§ **PROMPT**: Reproduce the following data line for line, with no changes.
— Start of MATERIAL SUPPLIED —
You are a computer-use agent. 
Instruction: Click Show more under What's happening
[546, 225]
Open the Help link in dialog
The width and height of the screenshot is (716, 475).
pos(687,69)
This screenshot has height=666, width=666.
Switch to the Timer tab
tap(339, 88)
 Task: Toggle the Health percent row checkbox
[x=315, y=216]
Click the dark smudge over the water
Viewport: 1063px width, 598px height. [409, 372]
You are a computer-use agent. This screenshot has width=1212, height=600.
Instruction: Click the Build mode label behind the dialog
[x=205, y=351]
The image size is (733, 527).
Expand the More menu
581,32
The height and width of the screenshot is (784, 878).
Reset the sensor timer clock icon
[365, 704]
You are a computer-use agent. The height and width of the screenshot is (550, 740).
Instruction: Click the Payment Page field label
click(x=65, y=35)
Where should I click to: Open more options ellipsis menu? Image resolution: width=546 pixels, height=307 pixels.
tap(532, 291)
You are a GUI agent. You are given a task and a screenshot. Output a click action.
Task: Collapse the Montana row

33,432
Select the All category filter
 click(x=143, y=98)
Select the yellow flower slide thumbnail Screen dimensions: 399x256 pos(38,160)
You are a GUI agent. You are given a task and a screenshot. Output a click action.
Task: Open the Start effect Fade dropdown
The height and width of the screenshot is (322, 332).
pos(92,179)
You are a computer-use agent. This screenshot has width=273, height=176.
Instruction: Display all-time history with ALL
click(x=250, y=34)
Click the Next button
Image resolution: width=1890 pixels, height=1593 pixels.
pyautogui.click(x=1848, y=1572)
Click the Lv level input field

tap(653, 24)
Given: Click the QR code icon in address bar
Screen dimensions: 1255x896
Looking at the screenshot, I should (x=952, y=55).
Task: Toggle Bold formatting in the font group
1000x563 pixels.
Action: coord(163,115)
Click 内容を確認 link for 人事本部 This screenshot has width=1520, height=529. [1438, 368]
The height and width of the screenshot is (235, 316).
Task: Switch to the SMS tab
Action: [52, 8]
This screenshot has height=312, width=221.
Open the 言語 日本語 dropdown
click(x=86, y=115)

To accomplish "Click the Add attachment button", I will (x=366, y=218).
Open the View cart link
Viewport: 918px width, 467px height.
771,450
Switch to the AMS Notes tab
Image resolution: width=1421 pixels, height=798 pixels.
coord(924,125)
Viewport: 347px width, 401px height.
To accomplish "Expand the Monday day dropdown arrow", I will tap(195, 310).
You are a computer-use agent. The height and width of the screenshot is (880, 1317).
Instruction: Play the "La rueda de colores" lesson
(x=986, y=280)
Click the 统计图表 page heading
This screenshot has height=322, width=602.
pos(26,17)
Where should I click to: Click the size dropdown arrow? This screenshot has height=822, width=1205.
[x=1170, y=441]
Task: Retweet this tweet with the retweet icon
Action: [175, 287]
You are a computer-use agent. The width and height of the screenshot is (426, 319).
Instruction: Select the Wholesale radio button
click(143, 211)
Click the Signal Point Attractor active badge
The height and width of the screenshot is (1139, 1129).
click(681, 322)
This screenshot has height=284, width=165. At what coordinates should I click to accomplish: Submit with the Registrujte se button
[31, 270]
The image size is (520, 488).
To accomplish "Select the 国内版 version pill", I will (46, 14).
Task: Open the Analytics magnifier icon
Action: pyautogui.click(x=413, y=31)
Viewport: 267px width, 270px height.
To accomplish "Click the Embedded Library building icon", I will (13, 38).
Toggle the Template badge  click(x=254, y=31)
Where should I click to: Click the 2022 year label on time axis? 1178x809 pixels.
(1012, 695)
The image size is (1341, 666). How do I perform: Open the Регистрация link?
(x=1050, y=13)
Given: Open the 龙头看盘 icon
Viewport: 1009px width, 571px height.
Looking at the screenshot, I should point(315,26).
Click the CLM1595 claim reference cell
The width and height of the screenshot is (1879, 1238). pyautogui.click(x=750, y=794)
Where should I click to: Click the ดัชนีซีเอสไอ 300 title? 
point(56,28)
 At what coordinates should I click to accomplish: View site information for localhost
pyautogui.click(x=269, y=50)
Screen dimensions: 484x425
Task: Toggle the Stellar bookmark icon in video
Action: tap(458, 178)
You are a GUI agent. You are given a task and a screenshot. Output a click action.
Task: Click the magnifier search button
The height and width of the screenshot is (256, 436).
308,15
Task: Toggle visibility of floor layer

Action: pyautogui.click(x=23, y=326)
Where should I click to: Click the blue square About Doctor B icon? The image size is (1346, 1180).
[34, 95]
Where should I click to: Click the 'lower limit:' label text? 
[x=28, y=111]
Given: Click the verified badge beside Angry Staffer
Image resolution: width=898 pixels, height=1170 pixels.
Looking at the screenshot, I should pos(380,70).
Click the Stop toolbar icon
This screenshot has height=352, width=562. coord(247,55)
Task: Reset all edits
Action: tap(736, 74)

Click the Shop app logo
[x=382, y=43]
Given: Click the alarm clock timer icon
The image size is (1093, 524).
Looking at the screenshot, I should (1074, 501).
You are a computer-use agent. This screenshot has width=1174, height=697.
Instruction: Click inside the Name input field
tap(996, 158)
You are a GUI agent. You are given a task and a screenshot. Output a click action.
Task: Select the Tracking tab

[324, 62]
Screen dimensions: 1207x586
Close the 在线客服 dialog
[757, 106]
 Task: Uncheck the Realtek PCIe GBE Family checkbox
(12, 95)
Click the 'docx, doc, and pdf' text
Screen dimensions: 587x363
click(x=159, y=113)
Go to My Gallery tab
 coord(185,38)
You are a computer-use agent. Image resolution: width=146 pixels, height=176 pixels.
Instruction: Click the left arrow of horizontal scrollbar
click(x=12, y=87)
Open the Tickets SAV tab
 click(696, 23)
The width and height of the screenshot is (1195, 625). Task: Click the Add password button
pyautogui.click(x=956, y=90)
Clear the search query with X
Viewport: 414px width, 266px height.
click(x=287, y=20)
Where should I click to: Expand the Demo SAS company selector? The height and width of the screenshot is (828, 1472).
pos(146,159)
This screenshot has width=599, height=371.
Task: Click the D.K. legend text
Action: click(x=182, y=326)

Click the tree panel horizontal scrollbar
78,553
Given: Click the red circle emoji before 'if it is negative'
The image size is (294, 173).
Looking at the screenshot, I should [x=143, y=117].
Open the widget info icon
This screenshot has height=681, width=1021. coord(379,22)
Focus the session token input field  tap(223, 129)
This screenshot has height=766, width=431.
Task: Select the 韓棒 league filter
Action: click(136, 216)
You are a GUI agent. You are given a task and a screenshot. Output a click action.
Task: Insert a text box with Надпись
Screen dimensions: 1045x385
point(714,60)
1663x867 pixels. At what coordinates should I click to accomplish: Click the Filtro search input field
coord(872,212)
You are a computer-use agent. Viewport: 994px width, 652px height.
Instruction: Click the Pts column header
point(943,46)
— End of MATERIAL SUPPLIED —
§ **TASK OUTPUT**:
You are a computer-use agent. 
Instruction: Click Show more under What's happening
[546, 225]
Open the Help link in dialog
The width and height of the screenshot is (716, 475).
pos(687,69)
This screenshot has height=666, width=666.
Switch to the Timer tab
tap(339, 88)
 Task: Toggle the Health percent row checkbox
[x=315, y=216]
Click the dark smudge over the water
Viewport: 1063px width, 598px height. [409, 372]
You are a computer-use agent. This screenshot has width=1212, height=600.
Instruction: Click the Build mode label behind the dialog
[x=205, y=351]
The image size is (733, 527).
Expand the More menu
581,32
The height and width of the screenshot is (784, 878).
Reset the sensor timer clock icon
[365, 704]
You are a computer-use agent. The height and width of the screenshot is (550, 740).
Instruction: Click the Payment Page field label
click(x=65, y=35)
Where should I click to: Open more options ellipsis menu? Image resolution: width=546 pixels, height=307 pixels.
tap(532, 291)
You are a GUI agent. You are given a task and a screenshot. Output a click action.
Task: Collapse the Montana row

33,432
Select the All category filter
 click(x=143, y=98)
Select the yellow flower slide thumbnail Screen dimensions: 399x256 pos(38,160)
You are a GUI agent. You are given a task and a screenshot. Output a click action.
Task: Open the Start effect Fade dropdown
The height and width of the screenshot is (322, 332).
pos(92,179)
You are a computer-use agent. This screenshot has width=273, height=176.
Instruction: Display all-time history with ALL
click(x=250, y=34)
Click the Next button
Image resolution: width=1890 pixels, height=1593 pixels.
pyautogui.click(x=1848, y=1572)
Click the Lv level input field

tap(653, 24)
Given: Click the QR code icon in address bar
Screen dimensions: 1255x896
Looking at the screenshot, I should (x=952, y=55).
Task: Toggle Bold formatting in the font group
1000x563 pixels.
Action: coord(163,115)
Click 内容を確認 link for 人事本部 This screenshot has width=1520, height=529. [1438, 368]
The height and width of the screenshot is (235, 316).
Task: Switch to the SMS tab
Action: [52, 8]
This screenshot has height=312, width=221.
Open the 言語 日本語 dropdown
click(x=86, y=115)

To accomplish "Click the Add attachment button", I will (x=366, y=218).
Open the View cart link
Viewport: 918px width, 467px height.
771,450
Switch to the AMS Notes tab
Image resolution: width=1421 pixels, height=798 pixels.
coord(924,125)
Viewport: 347px width, 401px height.
To accomplish "Expand the Monday day dropdown arrow", I will tap(195, 310).
You are a computer-use agent. The height and width of the screenshot is (880, 1317).
Instruction: Play the "La rueda de colores" lesson
(x=986, y=280)
Click the 统计图表 page heading
This screenshot has height=322, width=602.
pos(26,17)
Where should I click to: Click the size dropdown arrow? This screenshot has height=822, width=1205.
[x=1170, y=441]
Task: Retweet this tweet with the retweet icon
Action: [175, 287]
You are a computer-use agent. The width and height of the screenshot is (426, 319).
Instruction: Select the Wholesale radio button
click(143, 211)
Click the Signal Point Attractor active badge
The height and width of the screenshot is (1139, 1129).
click(681, 322)
This screenshot has height=284, width=165. At what coordinates should I click to accomplish: Submit with the Registrujte se button
[31, 270]
The image size is (520, 488).
To accomplish "Select the 国内版 version pill", I will (46, 14).
Task: Open the Analytics magnifier icon
Action: pyautogui.click(x=413, y=31)
Viewport: 267px width, 270px height.
To accomplish "Click the Embedded Library building icon", I will (13, 38).
Toggle the Template badge  click(x=254, y=31)
Where should I click to: Click the 2022 year label on time axis? 1178x809 pixels.
(1012, 695)
The image size is (1341, 666). How do I perform: Open the Регистрация link?
(x=1050, y=13)
Given: Open the 龙头看盘 icon
Viewport: 1009px width, 571px height.
Looking at the screenshot, I should point(315,26).
Click the CLM1595 claim reference cell
The width and height of the screenshot is (1879, 1238). pyautogui.click(x=750, y=794)
Where should I click to: Click the ดัชนีซีเอสไอ 300 title? 
point(56,28)
 At what coordinates should I click to accomplish: View site information for localhost
pyautogui.click(x=269, y=50)
Screen dimensions: 484x425
Task: Toggle the Stellar bookmark icon in video
Action: tap(458, 178)
You are a GUI agent. You are given a task and a screenshot. Output a click action.
Task: Click the magnifier search button
The height and width of the screenshot is (256, 436).
308,15
Task: Toggle visibility of floor layer

Action: pyautogui.click(x=23, y=326)
Where should I click to: Click the blue square About Doctor B icon? The image size is (1346, 1180).
[34, 95]
Where should I click to: Click the 'lower limit:' label text? 
[x=28, y=111]
Given: Click the verified badge beside Angry Staffer
Image resolution: width=898 pixels, height=1170 pixels.
Looking at the screenshot, I should pos(380,70).
Click the Stop toolbar icon
This screenshot has height=352, width=562. coord(247,55)
Task: Reset all edits
Action: tap(736, 74)

Click the Shop app logo
[x=382, y=43]
Given: Click the alarm clock timer icon
The image size is (1093, 524).
Looking at the screenshot, I should (1074, 501).
You are a computer-use agent. This screenshot has width=1174, height=697.
Instruction: Click inside the Name input field
tap(996, 158)
You are a GUI agent. You are given a task and a screenshot. Output a click action.
Task: Select the Tracking tab

[324, 62]
Screen dimensions: 1207x586
Close the 在线客服 dialog
[757, 106]
 Task: Uncheck the Realtek PCIe GBE Family checkbox
(12, 95)
Click the 'docx, doc, and pdf' text
Screen dimensions: 587x363
click(x=159, y=113)
Go to My Gallery tab
 coord(185,38)
You are a computer-use agent. Image resolution: width=146 pixels, height=176 pixels.
Instruction: Click the left arrow of horizontal scrollbar
click(x=12, y=87)
Open the Tickets SAV tab
 click(696, 23)
The width and height of the screenshot is (1195, 625). Task: Click the Add password button
pyautogui.click(x=956, y=90)
Clear the search query with X
Viewport: 414px width, 266px height.
click(x=287, y=20)
Where should I click to: Expand the Demo SAS company selector? The height and width of the screenshot is (828, 1472).
pos(146,159)
This screenshot has width=599, height=371.
Task: Click the D.K. legend text
Action: click(x=182, y=326)

Click the tree panel horizontal scrollbar
78,553
Given: Click the red circle emoji before 'if it is negative'
The image size is (294, 173).
Looking at the screenshot, I should [x=143, y=117].
Open the widget info icon
This screenshot has height=681, width=1021. coord(379,22)
Focus the session token input field  tap(223, 129)
This screenshot has height=766, width=431.
Task: Select the 韓棒 league filter
Action: click(136, 216)
You are a GUI agent. You are given a task and a screenshot. Output a click action.
Task: Insert a text box with Надпись
Screen dimensions: 1045x385
point(714,60)
1663x867 pixels. At what coordinates should I click to accomplish: Click the Filtro search input field
coord(872,212)
You are a computer-use agent. Viewport: 994px width, 652px height.
Instruction: Click the Pts column header
point(943,46)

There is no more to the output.